The start of summer signals more than tanning, the beach, and short shorts- it’s also peak festival season. All across the country, and even overseas, countless festivals are happening. Your plan was to go to the festival with some friends and have a good time listening to your favorite bands with thousands of other avid music listeners.
But on the first day of the festival, you meet a another group of friends and start hanging out with them for the duration of the festival. They were festival friends who offered you some of their water and told you to run to main stage with them for your favorite act. Hours later, in a state of delirium, you begin thinking that one of the guys in the other group is kind of cute, dorky, and shares a lot of the same interests as you. He happens to live in the same city as you work in and he suggests you two should continue to hang out when the festival ends. Before you know it, your festival fling has become a post-festival boyfriend.
Since your friends are too nice to tell you, here are 3 reasons why you should dump your festival boyfriend:
1. It becomes apparent that you have nothing in common––except a mutual love for music and getting wasted at festivals.
You are back from the festival and you get drinks with him. The conversation is just about the past festival and any others you might be going to. Every time you try to ask him any personal questions about his life or meeting his friends, he completely ignores you or deflects the question. You’ve spent hours listening to him describe how amazing the light show was at Calvin Harris, but you’re not even confident you know his last name.
2. You thought the bandanas and bro tanks were just his festival wardrobe- not his everyday wardrobe.
Date number two and he shows up to pick you up from your conservative office building job in a sweat stained tank with a Guatemalan poncho, feather necklaces and bandana. Your original dinner suggestion quickly becomes annexed and you end up at the diner on the other side of town. You get asked several times if he’s your nephew instead of your date and almost throw your coffee at the second waitress to ask you that. It doesn’t help that he ordered the chicken tenders off the kids menu.
3. You realize that he’s memorized Kaskade’s tour dates, but forgot to pay the electricity bill at his place.
It was cool knowing all the secret underground concerts happening, until it dawned on you that that was all your new boyfriend was good for. He spent his last forty dollars on a concert ticket to Kygo, and gladly borrowed the keys to your prius and money for gas until his paycheck came in.

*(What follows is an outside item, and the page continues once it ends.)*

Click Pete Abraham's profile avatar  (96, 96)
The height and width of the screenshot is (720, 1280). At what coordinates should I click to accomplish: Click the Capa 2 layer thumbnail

Three dents and chipped blue paint later did he finally return your keys- his apology being tickets to a concert for some DJ you’ve never heard of, but he swears, “changed his life.”
You realize that your new boyfriend just can’t make the transition from festival to reality. You need to end it now before your bank account dwindles to half its original size and you’re stuck in the same rehab center that Lindsay Lohan visited. Just remember that falling for the first guy who tells you that M83 is also his favorite band and hoists you on his shoulders in a crowd of thousands of people, may not have long term prospects. Maybe, what happens at the festival should stay at the festival.